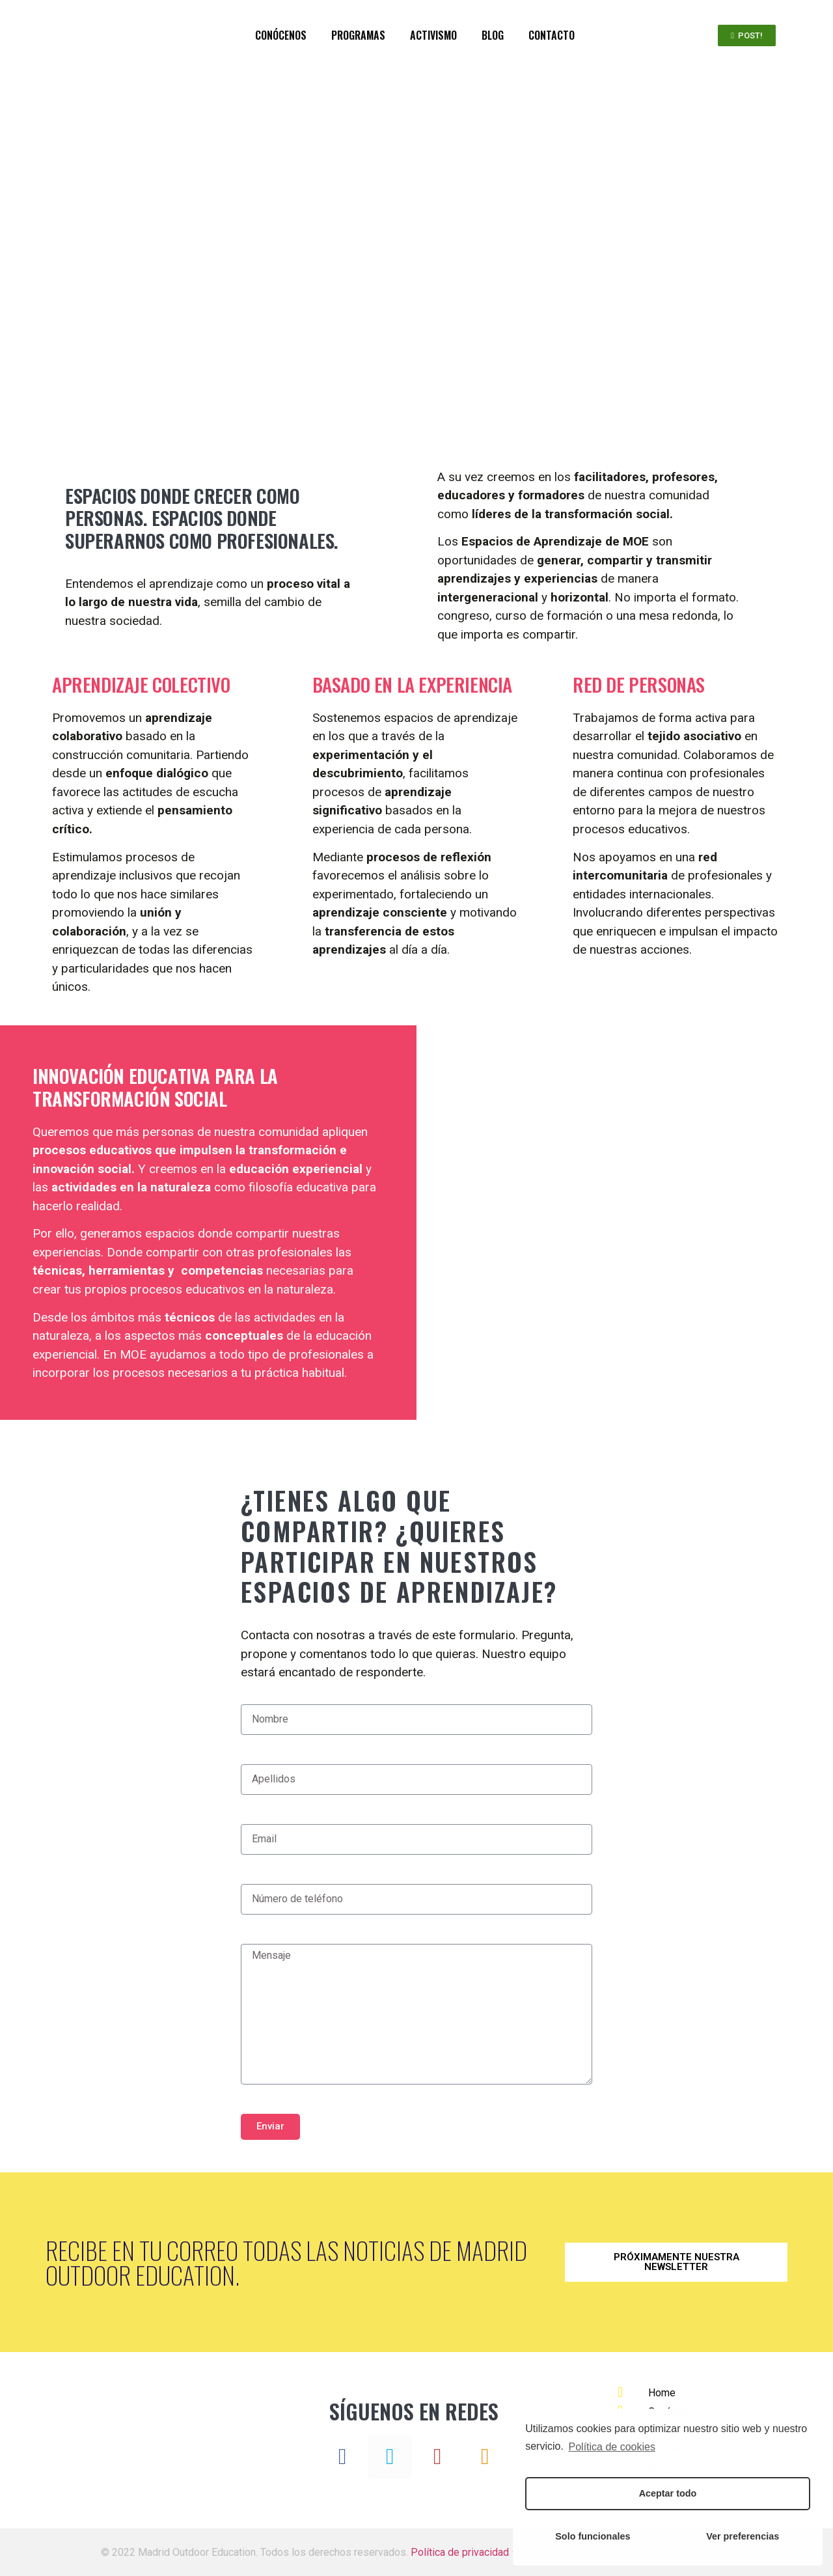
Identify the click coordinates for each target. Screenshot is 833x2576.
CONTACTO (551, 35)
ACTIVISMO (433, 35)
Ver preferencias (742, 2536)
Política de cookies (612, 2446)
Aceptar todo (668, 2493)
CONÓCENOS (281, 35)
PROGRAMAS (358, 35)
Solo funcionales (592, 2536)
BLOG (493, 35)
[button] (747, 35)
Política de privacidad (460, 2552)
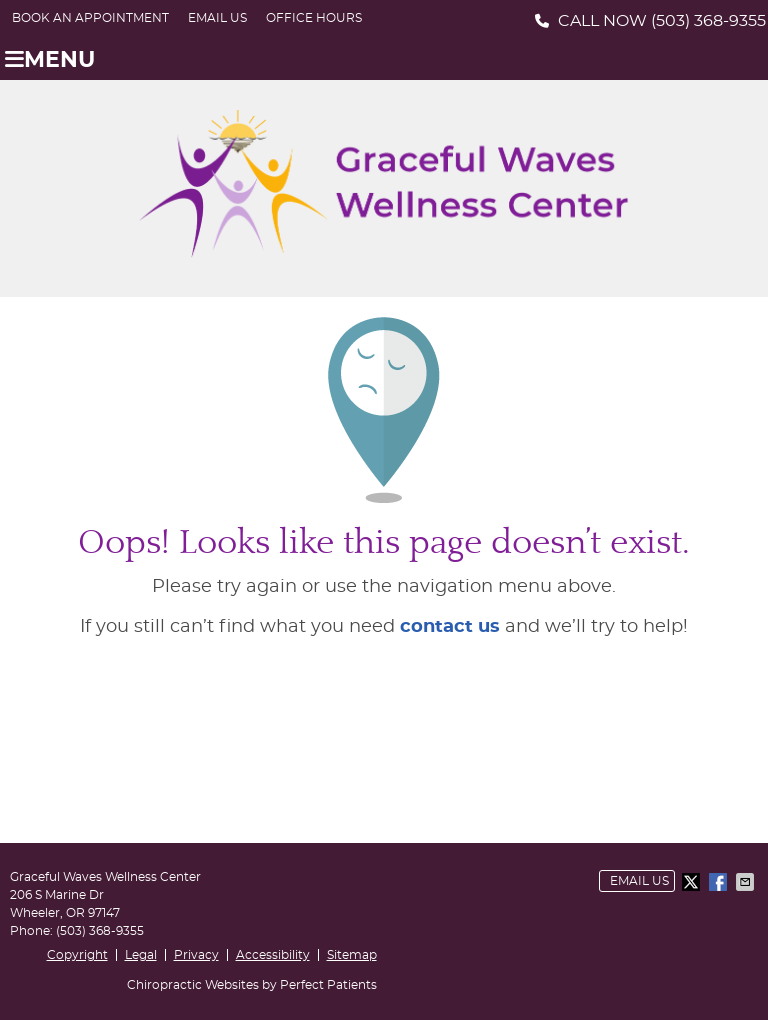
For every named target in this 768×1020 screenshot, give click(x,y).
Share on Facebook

■ ■ ■ ■

Goal ▸
Rewrite every row above, requests included, with 81 added to each number in the coordinate answers, and leave the pictures out.

Result of this task ▸
Identify the click coordinates for each target. Screenshot is 833x2576.
CONTACTO (632, 116)
ACTIVISMO (514, 116)
Ver preferencias (823, 2617)
Política de cookies (693, 2527)
Aceptar todo (749, 2574)
CONÓCENOS (362, 116)
PROGRAMAS (439, 116)
Solo funcionales (673, 2617)
BLOG (574, 116)
[button] (828, 116)
Política de privacidad (541, 2633)
For every named target in this 768×1020 screenshot, give click(x,y).
Share on Facebook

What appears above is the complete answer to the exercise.